フジテレビで2023年1月9日から放送が開始された「ぽかぽか」。MCにお笑いコンビのハライチとフリーアナウンサーの神田愛花を迎え、月曜日から始まった帯番組。バラエティチームが制作するお昼の「バラエティ番組」。


フジテレビは港浩一社長になってから「フジテレビらしさ」を訴えて、確実に変わっている空気がしています。

で、「ぽかぽか」です。初回放送で、4月から同番組の放送時間が3時間から2時間になることを発表するなど、フジテレビ「らしい」演出をしていましたが、僕が一番感じたことは「ちゃんと作っている」ということです。


毎日番組を生放送で作っていくのはとても大変です。しかも新番組となると、さらに大変。

それでも情報番組にいきすぎず、みんなが見やすい「バラエティ番組」をちゃんと作ろうとしているんですよね。

その中で、ハライチ岩井君のピリっとした毒がいいエッセンスになっているのですが。


ただ、この「ちゃんと作る」って意外と出来ないんです。肩に力が入りすぎて、トリッキーなことをしすぎてしまう場合もあるんですが、「ぽかぽか」は、丁寧に、昼時にみんなで見れて、ちょっと笑える番組を心掛けている。

その中で、フジテレビの力でマツコ・デラックスさんや爆笑問題さんなど「事件」を起こしそうなビッグゲストを総力を挙げて仕込んで、そういう人たちから「いじってもらう」ことにより、番組の認知度を上げて、「おもしろさ」を膨らませていこうとする。


僕も放送作家を始めて30年が経ちますが、まず、この「ちゃんと作る」ということがいかに難しいか分かっています。そして「ちゃんと作る」ことを続けながら、「待つ」のです。

ちゃんと作りながら「待つ」ことにより、そのうち、どこかの放送で起こる「何か」が番組の進むべき方向性を教えてくれるのです。

だから、番組が始まってすぐに視聴率に振り回されすぎると、みんなが焦って進むべき方向がわからなくなるんですよ。
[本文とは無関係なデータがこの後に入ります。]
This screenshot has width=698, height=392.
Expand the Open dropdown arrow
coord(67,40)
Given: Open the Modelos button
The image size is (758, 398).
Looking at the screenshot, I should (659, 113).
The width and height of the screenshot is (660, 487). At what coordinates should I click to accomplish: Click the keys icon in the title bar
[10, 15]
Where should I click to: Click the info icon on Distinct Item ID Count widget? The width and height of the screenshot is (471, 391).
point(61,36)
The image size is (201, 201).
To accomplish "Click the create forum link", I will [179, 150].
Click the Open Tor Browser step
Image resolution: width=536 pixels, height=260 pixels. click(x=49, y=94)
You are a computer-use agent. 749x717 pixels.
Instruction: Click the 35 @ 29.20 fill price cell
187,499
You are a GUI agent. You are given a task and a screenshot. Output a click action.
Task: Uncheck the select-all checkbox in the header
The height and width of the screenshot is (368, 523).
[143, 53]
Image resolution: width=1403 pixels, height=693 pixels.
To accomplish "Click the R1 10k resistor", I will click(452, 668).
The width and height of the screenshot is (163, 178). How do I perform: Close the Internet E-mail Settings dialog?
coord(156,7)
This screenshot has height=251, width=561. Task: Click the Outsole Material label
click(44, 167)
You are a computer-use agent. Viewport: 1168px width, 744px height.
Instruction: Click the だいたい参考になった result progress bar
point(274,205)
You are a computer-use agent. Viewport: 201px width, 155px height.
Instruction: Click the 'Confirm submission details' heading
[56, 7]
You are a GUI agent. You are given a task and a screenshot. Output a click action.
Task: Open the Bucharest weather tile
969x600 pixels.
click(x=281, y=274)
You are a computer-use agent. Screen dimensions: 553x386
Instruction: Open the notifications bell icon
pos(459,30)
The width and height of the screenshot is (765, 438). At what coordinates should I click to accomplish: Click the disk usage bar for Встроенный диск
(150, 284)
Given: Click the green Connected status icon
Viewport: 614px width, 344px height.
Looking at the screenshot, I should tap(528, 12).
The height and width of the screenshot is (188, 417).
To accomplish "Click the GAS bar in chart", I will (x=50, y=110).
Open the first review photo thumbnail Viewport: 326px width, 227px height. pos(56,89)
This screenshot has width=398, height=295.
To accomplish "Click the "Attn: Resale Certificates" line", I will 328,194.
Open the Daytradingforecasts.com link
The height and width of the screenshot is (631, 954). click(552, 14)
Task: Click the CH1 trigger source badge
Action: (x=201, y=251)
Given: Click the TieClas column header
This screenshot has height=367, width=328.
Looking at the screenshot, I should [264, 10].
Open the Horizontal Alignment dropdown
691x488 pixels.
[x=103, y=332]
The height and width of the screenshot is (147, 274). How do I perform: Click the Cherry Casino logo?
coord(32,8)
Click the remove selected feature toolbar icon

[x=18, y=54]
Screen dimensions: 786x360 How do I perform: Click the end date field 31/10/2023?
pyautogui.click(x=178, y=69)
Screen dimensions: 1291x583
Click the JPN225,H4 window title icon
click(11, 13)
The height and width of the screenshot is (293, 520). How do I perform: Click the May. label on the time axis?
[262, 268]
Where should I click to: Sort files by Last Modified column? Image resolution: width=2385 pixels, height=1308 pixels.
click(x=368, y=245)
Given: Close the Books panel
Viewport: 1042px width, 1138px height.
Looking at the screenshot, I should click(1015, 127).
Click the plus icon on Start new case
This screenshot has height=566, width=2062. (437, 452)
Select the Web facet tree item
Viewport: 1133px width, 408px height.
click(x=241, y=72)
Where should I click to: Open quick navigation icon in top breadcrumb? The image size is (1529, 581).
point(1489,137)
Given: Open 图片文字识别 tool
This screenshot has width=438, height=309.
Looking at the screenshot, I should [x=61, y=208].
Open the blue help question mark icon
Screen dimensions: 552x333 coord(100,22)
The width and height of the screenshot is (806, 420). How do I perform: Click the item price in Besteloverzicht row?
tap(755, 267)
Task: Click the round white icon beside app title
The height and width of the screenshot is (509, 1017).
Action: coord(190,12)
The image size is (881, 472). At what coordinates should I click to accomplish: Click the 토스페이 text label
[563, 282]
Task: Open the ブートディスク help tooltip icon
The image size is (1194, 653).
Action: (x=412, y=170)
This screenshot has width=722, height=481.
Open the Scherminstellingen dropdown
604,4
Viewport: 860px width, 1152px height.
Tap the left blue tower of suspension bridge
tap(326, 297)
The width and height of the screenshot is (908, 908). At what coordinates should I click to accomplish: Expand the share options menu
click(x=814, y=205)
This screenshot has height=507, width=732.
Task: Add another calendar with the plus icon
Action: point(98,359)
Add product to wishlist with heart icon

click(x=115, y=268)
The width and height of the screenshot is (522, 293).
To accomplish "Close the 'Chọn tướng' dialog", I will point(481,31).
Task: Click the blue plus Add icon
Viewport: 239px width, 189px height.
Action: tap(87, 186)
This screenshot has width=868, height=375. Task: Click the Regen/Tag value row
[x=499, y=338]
ちゃんと作りながら待つことって、とても勇気と体力がいることですが、「待つ」力があると、絶対にいつか何かが起こるんです。

その起こった「何か」を見逃さないことも能力だったりしますが、何か起こりそうな予感はする。

TBSの朝番組「ラヴィット!」も放送開始当初は勝手に色々と言う人もいましたが、「待つ」ことにより、朝のお笑い番組という方向性を見つけた。


僕が思う「ぽかぽか」のおもしろいところは、そんなに沢山の芸人さんが出ていないところ。「ラヴィット!」は芸人さん、しかも若手の芸人さんが多く出演し、情報をフリにしたお笑い番組として成功しているので、それとは別の方向性を目指さないといけない。

芸人さんだけじゃなく、「ぽかぽか」発の「おもしろい人」を見つけることが、番組がブレイクする大きな理由の一つになりそうだなと勝手に思っています。

とにかく、飽きずに焦らずに、ちゃんと作ることを心掛けている「ぽかぽか」には、これからのテレビ界が大事にすべきことが見つかっていく気がするんですよね。だから期待してるんです。


ぽかぽかと言っていますが、かなり熱くなる、ギラギラな瞬間がいつか生まれることを願って。